* [DATA TO USE]
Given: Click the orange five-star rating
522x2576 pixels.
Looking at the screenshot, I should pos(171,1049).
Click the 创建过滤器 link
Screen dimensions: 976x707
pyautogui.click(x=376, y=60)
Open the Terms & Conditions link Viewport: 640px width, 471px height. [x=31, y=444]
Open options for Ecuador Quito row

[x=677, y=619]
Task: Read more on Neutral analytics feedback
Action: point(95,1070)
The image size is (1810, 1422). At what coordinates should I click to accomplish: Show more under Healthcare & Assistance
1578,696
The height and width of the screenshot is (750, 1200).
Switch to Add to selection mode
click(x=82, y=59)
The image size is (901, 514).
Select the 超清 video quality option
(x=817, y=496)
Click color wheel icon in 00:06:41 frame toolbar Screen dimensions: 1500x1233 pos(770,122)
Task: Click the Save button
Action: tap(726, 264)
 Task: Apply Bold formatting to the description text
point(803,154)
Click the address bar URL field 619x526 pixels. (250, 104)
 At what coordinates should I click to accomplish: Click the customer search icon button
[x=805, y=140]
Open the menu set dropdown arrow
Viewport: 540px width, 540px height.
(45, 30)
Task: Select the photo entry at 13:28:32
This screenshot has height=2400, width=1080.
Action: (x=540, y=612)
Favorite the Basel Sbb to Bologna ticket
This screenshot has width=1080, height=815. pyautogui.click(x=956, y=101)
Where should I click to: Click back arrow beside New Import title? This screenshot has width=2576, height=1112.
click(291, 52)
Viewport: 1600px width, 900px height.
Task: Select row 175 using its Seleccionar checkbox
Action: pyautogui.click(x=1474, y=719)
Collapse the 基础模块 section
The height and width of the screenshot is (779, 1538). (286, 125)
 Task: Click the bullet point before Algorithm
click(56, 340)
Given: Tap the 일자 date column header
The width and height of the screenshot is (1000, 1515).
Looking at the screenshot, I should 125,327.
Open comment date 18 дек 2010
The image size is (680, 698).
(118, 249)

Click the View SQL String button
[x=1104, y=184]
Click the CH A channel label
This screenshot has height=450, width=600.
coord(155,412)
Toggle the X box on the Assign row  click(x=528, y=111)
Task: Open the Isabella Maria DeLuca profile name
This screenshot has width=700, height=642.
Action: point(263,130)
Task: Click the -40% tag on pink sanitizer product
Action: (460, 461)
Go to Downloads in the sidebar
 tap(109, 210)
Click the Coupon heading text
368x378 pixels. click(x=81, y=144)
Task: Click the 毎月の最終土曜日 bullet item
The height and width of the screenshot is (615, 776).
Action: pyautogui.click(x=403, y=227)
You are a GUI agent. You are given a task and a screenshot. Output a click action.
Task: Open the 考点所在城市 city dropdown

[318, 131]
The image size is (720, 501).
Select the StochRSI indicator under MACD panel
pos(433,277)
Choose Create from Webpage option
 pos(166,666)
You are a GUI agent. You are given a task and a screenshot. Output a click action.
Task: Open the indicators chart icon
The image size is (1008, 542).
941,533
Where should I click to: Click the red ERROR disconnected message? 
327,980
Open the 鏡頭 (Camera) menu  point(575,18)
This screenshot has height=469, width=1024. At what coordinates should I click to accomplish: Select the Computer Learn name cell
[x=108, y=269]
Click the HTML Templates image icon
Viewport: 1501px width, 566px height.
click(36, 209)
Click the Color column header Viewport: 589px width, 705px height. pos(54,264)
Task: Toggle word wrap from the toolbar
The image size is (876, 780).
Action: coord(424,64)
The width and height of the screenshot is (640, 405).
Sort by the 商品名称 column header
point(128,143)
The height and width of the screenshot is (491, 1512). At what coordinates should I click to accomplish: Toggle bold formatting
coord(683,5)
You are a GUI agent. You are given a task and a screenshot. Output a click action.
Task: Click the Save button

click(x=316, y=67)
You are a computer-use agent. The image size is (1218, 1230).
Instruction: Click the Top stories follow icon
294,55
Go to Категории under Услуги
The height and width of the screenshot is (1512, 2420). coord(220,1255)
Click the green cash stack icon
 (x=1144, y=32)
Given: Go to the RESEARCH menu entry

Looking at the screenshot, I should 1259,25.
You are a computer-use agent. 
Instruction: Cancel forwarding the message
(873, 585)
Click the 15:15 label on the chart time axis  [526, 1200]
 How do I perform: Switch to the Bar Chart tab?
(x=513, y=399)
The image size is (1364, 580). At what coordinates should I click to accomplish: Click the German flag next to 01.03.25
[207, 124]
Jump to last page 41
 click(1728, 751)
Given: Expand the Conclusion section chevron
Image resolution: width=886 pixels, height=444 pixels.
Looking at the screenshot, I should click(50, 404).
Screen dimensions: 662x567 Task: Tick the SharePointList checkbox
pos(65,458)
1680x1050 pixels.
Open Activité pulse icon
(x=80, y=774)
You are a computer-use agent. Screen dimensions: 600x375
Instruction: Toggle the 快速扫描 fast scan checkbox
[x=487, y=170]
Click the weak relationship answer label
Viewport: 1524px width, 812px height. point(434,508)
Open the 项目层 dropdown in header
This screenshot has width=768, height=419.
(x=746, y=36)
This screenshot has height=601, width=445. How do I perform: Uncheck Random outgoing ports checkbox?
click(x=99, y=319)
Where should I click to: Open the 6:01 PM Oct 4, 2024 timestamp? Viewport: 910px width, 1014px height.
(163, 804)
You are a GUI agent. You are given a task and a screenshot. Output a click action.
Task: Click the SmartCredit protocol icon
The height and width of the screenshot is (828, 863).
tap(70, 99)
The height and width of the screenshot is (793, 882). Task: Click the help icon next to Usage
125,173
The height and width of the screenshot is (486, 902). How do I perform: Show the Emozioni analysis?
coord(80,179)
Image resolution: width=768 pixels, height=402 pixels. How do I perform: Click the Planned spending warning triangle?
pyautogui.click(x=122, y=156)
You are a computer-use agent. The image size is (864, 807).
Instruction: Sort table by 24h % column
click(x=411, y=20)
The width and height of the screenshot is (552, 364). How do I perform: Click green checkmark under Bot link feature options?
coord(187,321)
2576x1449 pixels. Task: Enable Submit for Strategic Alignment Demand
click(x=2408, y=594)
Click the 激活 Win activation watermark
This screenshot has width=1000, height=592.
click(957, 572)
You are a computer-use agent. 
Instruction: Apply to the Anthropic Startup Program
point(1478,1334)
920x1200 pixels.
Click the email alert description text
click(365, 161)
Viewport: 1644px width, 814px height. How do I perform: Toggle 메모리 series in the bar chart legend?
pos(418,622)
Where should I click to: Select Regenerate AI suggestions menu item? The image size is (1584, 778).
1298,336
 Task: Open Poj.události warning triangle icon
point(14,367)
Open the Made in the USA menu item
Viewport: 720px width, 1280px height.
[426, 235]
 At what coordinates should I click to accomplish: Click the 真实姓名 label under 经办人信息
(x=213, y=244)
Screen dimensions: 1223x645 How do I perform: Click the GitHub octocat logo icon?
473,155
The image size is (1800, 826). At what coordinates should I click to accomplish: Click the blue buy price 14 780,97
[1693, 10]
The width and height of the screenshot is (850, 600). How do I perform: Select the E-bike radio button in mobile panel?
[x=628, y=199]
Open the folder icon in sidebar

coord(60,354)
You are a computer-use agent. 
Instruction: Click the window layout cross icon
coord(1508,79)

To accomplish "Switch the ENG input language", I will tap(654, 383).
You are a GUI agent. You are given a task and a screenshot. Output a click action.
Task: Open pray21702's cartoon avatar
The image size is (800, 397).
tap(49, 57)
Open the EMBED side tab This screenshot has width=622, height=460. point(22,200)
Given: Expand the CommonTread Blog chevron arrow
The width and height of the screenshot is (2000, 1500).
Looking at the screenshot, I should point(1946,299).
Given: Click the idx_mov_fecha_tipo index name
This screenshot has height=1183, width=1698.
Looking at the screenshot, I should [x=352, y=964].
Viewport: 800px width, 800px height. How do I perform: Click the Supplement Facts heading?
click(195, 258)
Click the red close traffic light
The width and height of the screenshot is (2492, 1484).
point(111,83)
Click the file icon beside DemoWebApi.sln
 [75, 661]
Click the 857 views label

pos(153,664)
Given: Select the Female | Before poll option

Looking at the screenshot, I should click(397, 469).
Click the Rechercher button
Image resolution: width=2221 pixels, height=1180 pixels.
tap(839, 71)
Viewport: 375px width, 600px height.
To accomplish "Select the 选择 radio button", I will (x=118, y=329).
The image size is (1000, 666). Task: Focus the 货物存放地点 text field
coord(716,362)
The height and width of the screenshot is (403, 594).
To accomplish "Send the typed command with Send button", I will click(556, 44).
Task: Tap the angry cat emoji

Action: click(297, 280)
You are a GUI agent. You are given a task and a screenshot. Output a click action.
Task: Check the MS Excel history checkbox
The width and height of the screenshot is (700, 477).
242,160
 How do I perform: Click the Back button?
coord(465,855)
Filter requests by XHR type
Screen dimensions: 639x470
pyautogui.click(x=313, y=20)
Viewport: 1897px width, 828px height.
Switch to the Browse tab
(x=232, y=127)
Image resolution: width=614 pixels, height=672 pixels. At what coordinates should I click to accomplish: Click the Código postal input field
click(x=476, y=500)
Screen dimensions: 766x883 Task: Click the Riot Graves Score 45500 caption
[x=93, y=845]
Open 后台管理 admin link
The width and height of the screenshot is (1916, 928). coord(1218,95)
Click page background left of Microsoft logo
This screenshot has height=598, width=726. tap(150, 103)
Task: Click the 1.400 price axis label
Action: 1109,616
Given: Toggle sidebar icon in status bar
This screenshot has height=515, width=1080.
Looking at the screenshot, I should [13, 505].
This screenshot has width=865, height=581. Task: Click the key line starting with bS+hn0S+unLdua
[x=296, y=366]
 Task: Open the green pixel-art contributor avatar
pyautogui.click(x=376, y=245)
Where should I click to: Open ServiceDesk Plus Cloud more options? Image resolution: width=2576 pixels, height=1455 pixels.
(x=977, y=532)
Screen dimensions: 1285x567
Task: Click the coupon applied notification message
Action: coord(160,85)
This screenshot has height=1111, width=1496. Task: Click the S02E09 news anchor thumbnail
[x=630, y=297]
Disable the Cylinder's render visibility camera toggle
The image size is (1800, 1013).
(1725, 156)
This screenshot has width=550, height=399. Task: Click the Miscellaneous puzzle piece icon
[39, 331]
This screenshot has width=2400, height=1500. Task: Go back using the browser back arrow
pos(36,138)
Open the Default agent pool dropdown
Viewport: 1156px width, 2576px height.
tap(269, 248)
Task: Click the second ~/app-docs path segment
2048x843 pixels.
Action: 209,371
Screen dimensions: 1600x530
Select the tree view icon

* [BRIEF]
Render the lines from the one containing "Viewport: 375px width, 600px height." through the one containing "Action: click(297, 280)", inclusive, as a Markdown table with columns No. and Text, leaving out blank lines.

* [EXERCISE RESPONSE]
| No. | Text |
|---|---|
| 1 | Viewport: 375px width, 600px height. |
| 2 | To accomplish "Select the 选择 radio button", I will (x=118, y=329). |
| 3 | The image size is (1000, 666). Task: Focus the 货物存放地点 text field |
| 4 | coord(716,362) |
| 5 | The height and width of the screenshot is (403, 594). |
| 6 | To accomplish "Send the typed command with Send button", I will click(556, 44). |
| 7 | Task: Tap the angry cat emoji |
| 8 | Action: click(297, 280) |